After Jonathan settled into the passenger seat and the security guard was rolling away the empty wheelchair back to its station, I asked Jonathan, “Is there anything you want to listen to on the drive home?”
He paused, then, always a sarcastic mofo, shrugged, “Death Is Not the End’?”
—
Dear Reader,
If you’ve stayed with me this long, I thank you.
Please know these are just a few of the approaching-Jonathan's-10-year-anniversary memories I’m reflecting on and writing about these days.
So much of this may seem sad and dark. And maybe it is. But it’s also all very real and very pure and if we never give voice to these harder aspects of living, well, what have we learned, really? What have we to pass on? And who or what might we enlighten, or embrace, in our telling?
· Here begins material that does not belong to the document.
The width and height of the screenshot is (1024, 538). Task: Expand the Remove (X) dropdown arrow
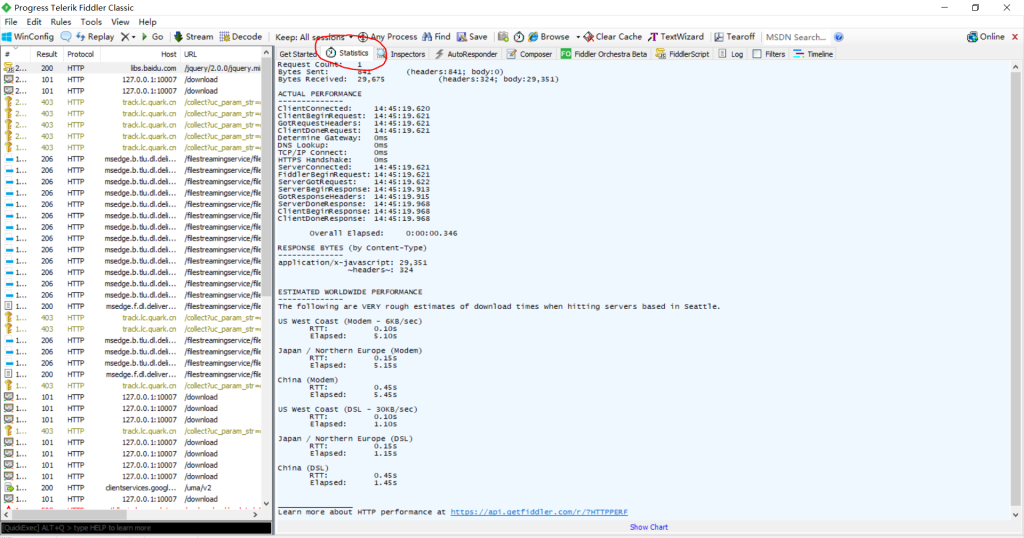pos(134,37)
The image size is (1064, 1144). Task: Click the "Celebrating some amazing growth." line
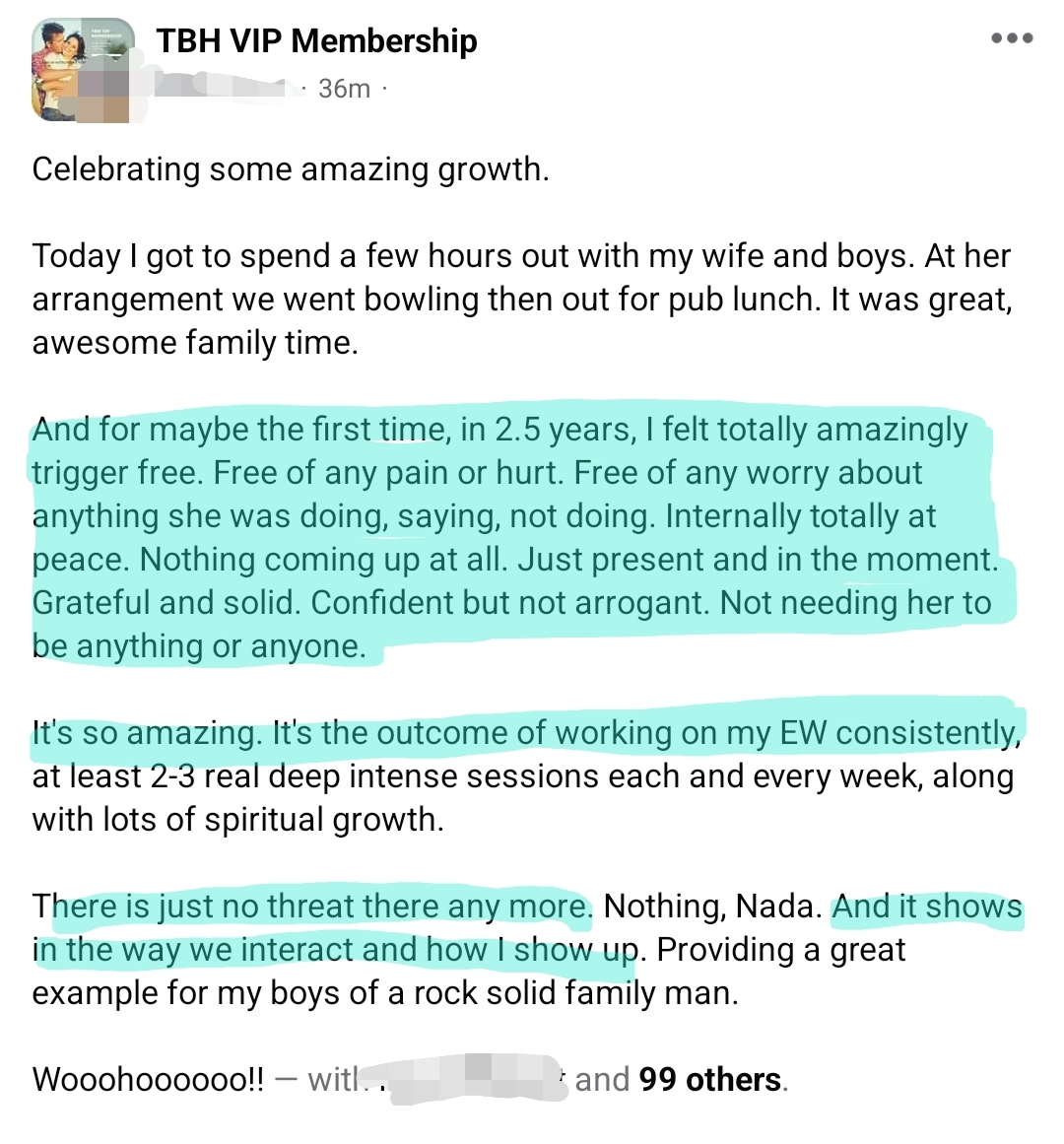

If something *good* or redeeming is what you need to hear right about now, let it be this :: 10 years on, I find these memories of Jonathan’s final days much MUCH easier to think about and put on the page than they once were. To me, that’s huge. Time truly has made everything feel less like PTSD and more like posttraumatic growth. PTG, you might call it. And it is a beautiful thing. A *good* thing. A celebratory, dare I say, merry thing.
On a day like this, when I sit and think, “What might the Sandy Hook parents and siblings and grandparents and neighbors and friends be reflecting on today? What intimate memories might they be giving voice to? And with whom are they sharing?” I hope they are feeling PTG, too, no matter how bitterly won. I hope they are holding each other close. And I hope they can feel, if only for a second, that I’m thinking of them and honoring their loss as I honor my own.
And to all those whose losses may not be mentioned here, or whose losses may be less well-known or less overlapping with my own, please know that I honor your loss, too.
And with it, I reflect again on the SH memorial fountain :: its interconnectedness, its circular formation, its cyclical nature.